▶ RECORDS SHOWN

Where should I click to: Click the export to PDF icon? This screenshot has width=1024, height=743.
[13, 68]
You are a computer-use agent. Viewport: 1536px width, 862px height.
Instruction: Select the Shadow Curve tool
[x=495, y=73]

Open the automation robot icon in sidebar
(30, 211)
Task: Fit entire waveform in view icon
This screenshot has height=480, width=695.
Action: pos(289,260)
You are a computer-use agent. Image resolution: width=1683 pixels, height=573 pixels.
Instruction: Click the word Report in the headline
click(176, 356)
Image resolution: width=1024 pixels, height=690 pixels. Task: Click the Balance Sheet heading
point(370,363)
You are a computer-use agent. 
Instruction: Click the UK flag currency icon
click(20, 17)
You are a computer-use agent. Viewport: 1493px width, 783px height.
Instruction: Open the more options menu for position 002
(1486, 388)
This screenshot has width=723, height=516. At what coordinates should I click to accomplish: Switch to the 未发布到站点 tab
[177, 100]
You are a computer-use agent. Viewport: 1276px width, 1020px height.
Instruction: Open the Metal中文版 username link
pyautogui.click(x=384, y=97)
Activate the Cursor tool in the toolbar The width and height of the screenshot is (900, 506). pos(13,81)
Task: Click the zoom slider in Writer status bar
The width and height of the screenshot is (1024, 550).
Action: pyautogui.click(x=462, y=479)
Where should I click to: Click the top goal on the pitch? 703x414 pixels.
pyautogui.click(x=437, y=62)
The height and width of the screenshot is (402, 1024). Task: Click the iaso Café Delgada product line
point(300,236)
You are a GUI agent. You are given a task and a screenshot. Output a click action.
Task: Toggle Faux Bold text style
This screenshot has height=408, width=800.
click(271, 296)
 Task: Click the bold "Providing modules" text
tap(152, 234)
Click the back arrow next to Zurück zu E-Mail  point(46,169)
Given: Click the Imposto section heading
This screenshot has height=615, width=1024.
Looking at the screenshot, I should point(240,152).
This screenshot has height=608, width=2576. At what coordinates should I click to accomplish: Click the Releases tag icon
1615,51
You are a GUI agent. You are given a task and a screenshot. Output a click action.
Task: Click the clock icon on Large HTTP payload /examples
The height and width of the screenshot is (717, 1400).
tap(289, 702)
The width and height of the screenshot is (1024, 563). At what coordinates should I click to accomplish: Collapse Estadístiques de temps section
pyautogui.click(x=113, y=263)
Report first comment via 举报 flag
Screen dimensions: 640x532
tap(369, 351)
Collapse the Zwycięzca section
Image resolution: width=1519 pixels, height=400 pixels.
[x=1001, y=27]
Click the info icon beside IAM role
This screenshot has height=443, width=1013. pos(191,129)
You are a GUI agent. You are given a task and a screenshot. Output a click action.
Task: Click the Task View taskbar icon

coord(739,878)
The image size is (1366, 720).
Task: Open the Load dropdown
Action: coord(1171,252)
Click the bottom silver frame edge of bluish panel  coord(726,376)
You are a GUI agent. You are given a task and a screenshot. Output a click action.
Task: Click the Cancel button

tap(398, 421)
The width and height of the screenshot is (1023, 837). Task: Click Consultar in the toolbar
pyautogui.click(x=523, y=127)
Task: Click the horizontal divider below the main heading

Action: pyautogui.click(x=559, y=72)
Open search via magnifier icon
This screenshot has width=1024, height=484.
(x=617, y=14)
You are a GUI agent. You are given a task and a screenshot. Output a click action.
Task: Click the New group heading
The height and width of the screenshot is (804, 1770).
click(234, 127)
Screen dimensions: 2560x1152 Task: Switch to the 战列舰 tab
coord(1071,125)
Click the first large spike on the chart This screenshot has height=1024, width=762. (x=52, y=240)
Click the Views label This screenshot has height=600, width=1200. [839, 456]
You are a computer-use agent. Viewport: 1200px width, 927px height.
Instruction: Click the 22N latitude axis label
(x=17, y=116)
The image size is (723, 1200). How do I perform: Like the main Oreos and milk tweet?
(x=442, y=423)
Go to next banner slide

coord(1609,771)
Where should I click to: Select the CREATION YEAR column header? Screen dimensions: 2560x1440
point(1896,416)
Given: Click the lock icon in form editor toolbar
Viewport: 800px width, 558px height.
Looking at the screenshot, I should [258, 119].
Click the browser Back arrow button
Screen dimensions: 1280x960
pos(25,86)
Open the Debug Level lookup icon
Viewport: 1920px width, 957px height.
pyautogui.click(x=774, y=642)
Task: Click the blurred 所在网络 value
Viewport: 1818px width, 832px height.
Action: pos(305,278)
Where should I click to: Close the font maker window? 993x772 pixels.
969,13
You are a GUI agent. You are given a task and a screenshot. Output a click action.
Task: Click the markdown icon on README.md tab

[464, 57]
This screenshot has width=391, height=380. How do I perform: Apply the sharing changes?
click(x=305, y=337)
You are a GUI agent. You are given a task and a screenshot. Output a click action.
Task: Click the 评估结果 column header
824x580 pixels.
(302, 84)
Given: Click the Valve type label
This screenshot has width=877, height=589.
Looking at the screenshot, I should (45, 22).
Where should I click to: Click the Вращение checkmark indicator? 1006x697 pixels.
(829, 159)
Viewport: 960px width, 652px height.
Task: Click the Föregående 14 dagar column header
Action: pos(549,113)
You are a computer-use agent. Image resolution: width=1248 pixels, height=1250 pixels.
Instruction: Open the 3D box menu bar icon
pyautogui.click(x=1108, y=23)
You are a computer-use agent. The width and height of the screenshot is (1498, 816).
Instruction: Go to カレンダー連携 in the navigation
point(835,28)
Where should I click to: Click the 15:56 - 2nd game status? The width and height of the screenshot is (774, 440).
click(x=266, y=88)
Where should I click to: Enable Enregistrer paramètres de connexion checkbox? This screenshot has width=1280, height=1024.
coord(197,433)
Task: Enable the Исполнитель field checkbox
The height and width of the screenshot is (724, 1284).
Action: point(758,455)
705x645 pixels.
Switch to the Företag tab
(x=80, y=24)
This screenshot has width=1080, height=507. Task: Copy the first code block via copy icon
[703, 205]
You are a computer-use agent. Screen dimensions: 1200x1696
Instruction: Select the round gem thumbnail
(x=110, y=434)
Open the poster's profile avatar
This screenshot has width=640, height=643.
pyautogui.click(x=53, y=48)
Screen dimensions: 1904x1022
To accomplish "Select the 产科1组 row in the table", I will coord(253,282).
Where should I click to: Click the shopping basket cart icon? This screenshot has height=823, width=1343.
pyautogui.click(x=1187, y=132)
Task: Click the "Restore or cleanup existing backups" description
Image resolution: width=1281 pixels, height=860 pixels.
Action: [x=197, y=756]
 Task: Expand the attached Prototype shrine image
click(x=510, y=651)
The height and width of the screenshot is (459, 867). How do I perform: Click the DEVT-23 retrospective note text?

▶ PROBLEM DETAILS
Count every line of the data in which the word "computer" appears, and report only the total.

▶ EXERCISE RESULT
9